À FAIRE ->
[A] Recopiez sans rien changer le passage du texte sur les matières premières qui commence aux mots « Aux Etats-Unis, à » et se termine après « dans le pays. ».
[B] D'après le texte sur les matières premières, pourquoi les prix ne devraient-ils pas augmenter avant qu'un excédent de la demande se matérialise ? Répondez en une à trois phrases.

Aux Etats-Unis, à un hiver doux s’ajoute une hausse constante de la production. «Ce qui explique la corrélation particulièrement forte, et atypique en cette période de l’année, qui existe actuellement entre le Henry Hub et le TTF», souligne David-Michael Lincke. En termes de perspectives, la véritable inconnue reste toutefois l’impact qu’aura la réouverture de l’économie chinoise. Celle-ci pourrait toutefois prendre un certain temps, dès lors que Pékin cherchera probablement d’abord à endiguer la vague d’infections de covid qui s’étend dans le pays.

«Le marché des matières premières se distingue des marchés actions en ce qu’il ne reflète pas l’avenir, mais le moment présent», rappelle David-Michael Lincke. «C’est un marché spot par excellence. Autrement dit, les prix ne devraient pas augmenter avant qu’un excédent de la demande se matérialise, car nous n’envisageons pas que la production globale baisse de sitôt», souligne le gérant de portefeuille. Qui note, par ailleurs, que les risques haussiers pour les prix n’ont pourtant pas manqué.

DONNÉES ->

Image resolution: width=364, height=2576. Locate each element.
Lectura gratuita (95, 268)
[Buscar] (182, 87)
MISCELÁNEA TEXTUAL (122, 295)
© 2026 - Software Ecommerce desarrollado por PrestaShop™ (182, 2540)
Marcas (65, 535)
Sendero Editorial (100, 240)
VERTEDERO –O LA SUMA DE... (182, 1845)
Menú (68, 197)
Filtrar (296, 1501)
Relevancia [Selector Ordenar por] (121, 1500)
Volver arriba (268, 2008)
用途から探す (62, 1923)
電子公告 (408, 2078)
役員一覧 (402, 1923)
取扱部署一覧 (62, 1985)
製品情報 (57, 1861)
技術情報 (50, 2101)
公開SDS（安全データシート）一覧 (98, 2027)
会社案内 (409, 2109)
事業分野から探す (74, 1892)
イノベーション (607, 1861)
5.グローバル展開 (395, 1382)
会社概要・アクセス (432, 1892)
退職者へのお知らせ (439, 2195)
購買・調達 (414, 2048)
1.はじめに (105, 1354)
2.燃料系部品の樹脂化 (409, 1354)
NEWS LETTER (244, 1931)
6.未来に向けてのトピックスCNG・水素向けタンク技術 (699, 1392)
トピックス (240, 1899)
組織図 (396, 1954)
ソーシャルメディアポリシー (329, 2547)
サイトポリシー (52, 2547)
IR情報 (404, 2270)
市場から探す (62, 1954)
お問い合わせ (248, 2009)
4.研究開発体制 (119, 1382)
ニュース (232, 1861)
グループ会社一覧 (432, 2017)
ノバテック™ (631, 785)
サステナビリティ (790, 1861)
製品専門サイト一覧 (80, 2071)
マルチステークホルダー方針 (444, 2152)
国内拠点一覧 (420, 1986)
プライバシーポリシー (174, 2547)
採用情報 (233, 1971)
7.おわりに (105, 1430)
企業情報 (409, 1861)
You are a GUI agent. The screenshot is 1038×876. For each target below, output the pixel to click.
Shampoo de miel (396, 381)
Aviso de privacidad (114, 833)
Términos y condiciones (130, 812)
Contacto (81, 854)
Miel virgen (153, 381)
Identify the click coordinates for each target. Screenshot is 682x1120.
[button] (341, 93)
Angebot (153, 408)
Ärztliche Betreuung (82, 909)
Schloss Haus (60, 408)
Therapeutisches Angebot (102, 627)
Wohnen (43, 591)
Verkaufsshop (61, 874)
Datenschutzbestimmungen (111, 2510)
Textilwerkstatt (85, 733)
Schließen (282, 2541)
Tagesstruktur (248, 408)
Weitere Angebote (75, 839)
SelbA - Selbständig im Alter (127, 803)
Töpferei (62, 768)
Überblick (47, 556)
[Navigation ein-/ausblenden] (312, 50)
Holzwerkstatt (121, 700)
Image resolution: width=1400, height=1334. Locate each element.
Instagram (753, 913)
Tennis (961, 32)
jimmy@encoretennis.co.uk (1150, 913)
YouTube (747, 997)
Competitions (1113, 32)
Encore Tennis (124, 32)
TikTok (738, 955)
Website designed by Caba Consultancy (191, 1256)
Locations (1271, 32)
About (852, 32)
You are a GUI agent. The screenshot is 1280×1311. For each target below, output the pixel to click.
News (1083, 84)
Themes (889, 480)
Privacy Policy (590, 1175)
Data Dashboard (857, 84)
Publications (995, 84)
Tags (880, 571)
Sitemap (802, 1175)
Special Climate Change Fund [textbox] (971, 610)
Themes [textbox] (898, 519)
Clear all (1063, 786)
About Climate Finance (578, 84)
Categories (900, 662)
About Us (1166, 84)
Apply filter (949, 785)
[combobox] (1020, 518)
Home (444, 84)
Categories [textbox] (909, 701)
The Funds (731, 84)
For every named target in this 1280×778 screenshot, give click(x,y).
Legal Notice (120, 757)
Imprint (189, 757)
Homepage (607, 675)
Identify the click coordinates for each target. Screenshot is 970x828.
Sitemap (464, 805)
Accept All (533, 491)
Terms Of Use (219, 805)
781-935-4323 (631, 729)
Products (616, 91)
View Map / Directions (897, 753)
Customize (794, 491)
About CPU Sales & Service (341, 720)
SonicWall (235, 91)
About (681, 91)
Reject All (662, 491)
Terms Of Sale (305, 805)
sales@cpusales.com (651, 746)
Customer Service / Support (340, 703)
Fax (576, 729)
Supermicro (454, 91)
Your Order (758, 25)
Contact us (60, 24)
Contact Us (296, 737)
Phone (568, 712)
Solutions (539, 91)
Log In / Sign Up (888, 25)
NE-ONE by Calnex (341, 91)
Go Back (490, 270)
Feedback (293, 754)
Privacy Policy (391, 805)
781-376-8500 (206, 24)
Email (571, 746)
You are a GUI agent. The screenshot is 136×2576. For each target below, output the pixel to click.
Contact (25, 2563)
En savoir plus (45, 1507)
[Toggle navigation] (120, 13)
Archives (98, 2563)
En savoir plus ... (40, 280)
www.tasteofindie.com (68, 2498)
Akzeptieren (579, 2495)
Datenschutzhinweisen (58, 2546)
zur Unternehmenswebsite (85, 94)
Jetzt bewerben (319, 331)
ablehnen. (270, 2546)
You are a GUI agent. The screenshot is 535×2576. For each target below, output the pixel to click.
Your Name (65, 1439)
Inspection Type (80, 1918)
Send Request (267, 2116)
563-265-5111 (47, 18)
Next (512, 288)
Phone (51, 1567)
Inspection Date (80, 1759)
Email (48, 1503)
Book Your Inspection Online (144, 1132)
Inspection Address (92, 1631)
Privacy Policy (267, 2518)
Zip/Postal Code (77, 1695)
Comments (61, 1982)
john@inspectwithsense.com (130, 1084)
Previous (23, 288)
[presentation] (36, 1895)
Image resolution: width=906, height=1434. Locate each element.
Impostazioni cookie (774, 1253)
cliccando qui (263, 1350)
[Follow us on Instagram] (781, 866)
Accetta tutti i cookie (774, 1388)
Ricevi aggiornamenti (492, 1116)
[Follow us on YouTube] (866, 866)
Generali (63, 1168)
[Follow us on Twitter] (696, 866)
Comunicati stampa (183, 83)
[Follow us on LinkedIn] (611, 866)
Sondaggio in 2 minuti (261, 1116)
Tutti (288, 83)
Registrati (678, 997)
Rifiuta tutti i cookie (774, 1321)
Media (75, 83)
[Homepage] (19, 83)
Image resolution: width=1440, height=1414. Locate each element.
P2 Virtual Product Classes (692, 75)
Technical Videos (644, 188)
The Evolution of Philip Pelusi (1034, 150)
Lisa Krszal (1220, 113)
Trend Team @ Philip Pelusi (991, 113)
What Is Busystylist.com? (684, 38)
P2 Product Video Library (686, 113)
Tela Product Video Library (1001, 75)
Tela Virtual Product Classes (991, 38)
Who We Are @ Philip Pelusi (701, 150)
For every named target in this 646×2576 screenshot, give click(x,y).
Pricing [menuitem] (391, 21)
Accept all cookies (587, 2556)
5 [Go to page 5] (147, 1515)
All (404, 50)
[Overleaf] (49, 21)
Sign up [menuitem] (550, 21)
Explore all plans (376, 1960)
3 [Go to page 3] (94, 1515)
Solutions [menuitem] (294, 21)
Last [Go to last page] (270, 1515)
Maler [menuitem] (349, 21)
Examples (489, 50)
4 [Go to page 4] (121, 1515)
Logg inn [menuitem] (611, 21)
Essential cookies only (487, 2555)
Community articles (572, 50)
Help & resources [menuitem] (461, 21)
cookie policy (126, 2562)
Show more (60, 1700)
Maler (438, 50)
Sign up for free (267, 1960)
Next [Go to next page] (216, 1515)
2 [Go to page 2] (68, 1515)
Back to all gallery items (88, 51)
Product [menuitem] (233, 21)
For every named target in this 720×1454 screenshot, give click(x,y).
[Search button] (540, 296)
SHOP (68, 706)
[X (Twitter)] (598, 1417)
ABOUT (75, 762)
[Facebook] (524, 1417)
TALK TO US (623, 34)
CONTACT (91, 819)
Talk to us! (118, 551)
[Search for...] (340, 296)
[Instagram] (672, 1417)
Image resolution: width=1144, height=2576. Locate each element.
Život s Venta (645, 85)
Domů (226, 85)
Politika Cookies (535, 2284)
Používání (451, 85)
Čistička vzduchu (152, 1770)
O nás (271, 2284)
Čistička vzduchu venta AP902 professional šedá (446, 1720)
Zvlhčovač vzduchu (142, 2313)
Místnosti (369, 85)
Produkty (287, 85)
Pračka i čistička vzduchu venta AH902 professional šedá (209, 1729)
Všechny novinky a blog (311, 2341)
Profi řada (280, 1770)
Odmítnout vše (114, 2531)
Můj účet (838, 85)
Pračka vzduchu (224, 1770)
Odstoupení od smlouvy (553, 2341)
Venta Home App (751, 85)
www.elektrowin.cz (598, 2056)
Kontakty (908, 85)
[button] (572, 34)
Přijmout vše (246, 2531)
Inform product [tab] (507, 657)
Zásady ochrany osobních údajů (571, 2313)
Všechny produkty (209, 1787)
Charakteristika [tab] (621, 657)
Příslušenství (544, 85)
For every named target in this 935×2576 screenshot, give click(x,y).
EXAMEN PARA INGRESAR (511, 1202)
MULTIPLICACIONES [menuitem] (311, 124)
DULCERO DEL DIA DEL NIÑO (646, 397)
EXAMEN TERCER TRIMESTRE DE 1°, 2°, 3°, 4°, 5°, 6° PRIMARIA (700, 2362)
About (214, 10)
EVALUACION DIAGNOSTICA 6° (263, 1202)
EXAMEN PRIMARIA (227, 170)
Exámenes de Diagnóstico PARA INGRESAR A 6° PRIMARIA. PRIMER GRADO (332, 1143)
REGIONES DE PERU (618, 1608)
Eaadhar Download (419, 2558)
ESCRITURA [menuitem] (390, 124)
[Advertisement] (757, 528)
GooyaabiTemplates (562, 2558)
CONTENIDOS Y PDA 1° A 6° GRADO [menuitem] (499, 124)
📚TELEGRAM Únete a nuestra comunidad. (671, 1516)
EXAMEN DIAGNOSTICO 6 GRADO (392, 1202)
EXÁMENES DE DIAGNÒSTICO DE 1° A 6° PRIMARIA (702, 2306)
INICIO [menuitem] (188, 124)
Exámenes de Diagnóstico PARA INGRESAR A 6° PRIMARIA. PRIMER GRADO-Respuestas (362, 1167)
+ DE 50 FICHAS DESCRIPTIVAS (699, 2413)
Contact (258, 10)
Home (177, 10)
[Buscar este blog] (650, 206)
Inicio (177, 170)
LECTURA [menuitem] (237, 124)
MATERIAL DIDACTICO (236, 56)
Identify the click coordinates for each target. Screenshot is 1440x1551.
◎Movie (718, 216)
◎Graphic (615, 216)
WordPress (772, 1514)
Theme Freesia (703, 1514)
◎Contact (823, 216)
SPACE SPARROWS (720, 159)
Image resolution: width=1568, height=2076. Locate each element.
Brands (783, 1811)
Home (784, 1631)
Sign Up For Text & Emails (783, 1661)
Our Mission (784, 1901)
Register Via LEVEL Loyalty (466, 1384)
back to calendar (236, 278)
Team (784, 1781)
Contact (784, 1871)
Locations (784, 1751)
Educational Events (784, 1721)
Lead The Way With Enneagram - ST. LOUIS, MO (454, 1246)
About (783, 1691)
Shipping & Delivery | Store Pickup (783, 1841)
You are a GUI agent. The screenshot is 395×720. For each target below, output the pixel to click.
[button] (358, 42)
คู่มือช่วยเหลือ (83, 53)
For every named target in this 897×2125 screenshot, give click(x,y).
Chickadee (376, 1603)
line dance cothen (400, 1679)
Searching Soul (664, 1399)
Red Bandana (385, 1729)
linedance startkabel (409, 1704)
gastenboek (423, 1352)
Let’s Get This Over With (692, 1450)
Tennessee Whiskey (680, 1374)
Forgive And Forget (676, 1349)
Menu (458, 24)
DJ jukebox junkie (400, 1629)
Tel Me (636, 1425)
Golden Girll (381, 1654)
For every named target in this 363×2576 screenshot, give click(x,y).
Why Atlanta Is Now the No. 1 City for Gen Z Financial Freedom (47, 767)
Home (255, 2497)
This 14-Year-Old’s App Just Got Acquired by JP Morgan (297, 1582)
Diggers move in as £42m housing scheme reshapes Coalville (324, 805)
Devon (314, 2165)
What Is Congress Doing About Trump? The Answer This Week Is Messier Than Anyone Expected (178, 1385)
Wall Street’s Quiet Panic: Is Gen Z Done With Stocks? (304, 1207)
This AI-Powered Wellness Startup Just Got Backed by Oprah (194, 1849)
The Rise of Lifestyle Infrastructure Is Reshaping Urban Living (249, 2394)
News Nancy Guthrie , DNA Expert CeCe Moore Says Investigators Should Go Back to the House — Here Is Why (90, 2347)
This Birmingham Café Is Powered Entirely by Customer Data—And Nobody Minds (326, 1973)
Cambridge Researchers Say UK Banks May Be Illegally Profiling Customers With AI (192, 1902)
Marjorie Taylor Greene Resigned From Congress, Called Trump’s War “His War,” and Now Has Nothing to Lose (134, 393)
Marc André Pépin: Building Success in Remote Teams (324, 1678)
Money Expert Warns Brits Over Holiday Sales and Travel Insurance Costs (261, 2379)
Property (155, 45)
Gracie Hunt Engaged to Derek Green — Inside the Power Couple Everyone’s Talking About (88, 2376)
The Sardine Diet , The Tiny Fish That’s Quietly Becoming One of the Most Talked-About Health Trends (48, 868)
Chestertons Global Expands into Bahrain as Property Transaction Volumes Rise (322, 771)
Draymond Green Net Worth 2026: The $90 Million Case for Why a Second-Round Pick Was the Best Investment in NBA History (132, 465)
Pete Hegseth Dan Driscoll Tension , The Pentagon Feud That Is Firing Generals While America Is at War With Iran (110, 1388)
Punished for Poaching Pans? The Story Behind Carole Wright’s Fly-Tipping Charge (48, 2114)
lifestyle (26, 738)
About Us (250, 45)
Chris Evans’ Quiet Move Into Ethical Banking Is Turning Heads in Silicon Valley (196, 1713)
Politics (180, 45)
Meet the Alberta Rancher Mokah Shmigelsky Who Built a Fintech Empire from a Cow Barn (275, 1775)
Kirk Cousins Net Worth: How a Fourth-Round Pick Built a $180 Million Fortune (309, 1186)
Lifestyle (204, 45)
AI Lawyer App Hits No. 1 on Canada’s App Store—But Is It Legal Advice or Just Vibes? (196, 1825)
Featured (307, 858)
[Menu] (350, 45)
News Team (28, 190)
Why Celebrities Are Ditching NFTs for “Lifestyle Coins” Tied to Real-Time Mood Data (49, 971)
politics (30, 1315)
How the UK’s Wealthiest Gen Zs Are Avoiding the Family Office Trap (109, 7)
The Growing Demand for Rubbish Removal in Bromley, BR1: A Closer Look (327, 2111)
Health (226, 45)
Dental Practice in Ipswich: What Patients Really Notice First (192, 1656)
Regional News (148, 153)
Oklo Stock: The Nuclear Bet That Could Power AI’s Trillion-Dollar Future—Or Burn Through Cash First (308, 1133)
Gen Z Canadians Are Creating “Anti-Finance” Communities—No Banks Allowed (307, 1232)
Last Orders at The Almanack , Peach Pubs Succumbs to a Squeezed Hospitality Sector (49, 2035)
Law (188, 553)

CORRIGÉS ->
[A]
Aux Etats-Unis, à un hiver doux s’ajoute une hausse constante de la production. «Ce qui explique la corrélation particulièrement forte, et atypique en cette période de l’année, qui existe actuellement entre le Henry Hub et le TTF», souligne David-Michael Lincke. En termes de perspectives, la véritable inconnue reste toutefois l’impact qu’aura la réouverture de l’économie chinoise. Celle-ci pourrait toutefois prendre un certain temps, dès lors que Pékin cherchera probablement d’abord à endiguer la vague d’infections de covid qui s’étend dans le pays.

[B] Parce que David-Michael Lincke n'envisage pas que la production globale baisse de sitôt. Le marché des matières premières est un marché spot qui reflète le moment présent, et non l'avenir.